Ask HN: A competitor stole my iPhone app content — what should I do? - Padraig
http://padraig.tumblr.com/post/352537653/philip-kirwan-ripped-off-my-iphone-app-content

======
buro9
You're in Europe, you are protected. The database is copyrighted whilst the
data isn't itself copyrightable. It is when the act of compiling the data is
non-trivial and you can show that the data has resulted from this process
(which you appear to be able to given that you have used names and entered
routes in a way specific to your process) that you are covered.

I'd start off with talking to him. His website
<http://www.philipkirwan.ie/site/index.html> states that he's doing an
undergrad at Dublin City University, which no doubt includes lessons in the
social aspect of computing including Copyright, Patents and Data Protection,
etc.

My points: He will be well aware of copyright, and the institution really does
not want to bring itself into disrepute as a result of the actions of their
students. It would not do his study well at all to provable have stolen the
work of someone else having been made very well aware of copyright during
prior study. The question raised, "Is all of Philip Kirwin's work his own
work?". And that for a university, and for Philip himself is a very big deal.

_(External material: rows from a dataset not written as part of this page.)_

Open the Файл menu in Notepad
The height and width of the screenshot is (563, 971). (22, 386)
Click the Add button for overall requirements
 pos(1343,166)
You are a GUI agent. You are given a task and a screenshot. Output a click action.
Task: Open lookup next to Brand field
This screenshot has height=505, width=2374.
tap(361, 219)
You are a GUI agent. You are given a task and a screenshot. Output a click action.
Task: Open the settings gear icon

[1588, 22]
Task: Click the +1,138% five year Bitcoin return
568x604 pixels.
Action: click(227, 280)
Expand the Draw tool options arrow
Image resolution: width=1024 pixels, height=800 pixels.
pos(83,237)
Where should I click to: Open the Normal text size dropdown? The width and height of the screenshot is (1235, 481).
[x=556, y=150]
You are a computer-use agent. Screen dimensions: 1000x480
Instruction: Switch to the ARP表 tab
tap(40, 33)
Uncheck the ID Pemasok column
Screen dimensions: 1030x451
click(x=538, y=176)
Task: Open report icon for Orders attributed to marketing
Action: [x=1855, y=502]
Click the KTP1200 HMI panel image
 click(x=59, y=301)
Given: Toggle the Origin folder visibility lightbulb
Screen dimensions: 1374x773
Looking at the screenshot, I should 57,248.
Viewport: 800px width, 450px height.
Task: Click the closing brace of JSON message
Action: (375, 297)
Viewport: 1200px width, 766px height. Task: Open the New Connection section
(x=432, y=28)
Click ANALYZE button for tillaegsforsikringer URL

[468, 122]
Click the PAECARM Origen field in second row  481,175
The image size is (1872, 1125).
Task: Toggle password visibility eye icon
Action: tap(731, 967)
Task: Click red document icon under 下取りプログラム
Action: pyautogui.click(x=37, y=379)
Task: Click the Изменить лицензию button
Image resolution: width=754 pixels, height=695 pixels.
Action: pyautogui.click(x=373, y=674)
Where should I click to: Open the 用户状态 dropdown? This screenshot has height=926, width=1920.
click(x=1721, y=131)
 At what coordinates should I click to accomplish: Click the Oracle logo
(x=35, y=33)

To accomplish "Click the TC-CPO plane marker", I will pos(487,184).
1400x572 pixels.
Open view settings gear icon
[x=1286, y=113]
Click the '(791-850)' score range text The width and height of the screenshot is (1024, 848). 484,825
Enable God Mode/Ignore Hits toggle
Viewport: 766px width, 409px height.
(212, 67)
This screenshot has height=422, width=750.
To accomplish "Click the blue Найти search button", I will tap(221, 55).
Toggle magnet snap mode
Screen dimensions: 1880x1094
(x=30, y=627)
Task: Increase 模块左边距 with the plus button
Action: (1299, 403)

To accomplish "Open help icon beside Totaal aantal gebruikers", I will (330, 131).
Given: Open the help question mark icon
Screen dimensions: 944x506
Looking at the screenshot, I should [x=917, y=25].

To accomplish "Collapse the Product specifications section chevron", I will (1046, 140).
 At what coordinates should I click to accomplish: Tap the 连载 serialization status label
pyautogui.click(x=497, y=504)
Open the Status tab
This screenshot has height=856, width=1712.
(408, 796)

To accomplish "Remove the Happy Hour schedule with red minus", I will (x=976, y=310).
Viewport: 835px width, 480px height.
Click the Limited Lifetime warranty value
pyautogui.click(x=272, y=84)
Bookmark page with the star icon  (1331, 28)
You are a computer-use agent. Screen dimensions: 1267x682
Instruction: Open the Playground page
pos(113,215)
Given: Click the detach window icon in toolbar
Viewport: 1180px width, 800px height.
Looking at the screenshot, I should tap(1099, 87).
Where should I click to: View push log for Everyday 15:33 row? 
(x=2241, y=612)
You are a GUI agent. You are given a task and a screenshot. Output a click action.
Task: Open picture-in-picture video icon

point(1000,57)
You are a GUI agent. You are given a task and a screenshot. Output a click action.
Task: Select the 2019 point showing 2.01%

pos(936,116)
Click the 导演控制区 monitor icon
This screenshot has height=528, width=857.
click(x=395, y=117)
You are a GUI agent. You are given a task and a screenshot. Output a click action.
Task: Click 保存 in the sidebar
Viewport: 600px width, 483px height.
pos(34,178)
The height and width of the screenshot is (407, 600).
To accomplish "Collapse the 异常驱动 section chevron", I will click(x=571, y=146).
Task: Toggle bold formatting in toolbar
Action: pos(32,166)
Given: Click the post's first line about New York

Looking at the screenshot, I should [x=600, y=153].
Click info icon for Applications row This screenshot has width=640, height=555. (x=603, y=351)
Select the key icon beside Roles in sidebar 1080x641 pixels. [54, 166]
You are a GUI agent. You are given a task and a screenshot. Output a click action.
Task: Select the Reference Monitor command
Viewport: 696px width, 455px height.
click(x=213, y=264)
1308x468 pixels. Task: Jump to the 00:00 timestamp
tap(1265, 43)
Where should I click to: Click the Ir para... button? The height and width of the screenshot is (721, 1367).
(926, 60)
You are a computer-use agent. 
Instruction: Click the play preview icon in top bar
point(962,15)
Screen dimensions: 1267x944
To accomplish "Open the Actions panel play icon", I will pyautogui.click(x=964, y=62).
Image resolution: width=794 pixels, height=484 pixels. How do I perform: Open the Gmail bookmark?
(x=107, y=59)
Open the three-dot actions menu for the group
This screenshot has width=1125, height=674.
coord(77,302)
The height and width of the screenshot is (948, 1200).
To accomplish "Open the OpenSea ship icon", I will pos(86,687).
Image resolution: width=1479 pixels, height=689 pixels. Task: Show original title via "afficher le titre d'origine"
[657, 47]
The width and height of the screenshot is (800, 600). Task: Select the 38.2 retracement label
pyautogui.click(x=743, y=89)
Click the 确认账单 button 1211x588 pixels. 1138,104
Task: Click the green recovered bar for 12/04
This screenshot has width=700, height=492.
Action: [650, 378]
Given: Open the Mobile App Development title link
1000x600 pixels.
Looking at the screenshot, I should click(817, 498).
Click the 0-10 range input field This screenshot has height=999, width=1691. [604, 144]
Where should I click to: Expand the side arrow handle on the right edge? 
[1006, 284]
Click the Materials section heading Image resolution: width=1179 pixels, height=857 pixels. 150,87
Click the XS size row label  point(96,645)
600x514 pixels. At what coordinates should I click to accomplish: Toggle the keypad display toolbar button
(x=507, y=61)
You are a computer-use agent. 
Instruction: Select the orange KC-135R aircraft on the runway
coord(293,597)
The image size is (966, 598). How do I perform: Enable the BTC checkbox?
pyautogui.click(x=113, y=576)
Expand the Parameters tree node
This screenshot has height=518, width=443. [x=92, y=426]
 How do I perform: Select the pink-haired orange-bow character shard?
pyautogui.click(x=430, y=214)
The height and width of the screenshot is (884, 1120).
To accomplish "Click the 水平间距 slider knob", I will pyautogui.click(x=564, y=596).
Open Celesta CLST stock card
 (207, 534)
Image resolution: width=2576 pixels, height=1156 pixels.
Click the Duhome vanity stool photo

So I'd simply appeal to his own sense of self-preservation in that if he has
indeed (as it appears) taken the content from your work and passed it off as
his own then he is playing with fire that will burn him far greater than just
losing the right to sell one iPhone application.

At this point, he's already potentially damaged his reputation through his
actions, now it is up to him to determine whether he wants to salvage this or
risk burning himself totally.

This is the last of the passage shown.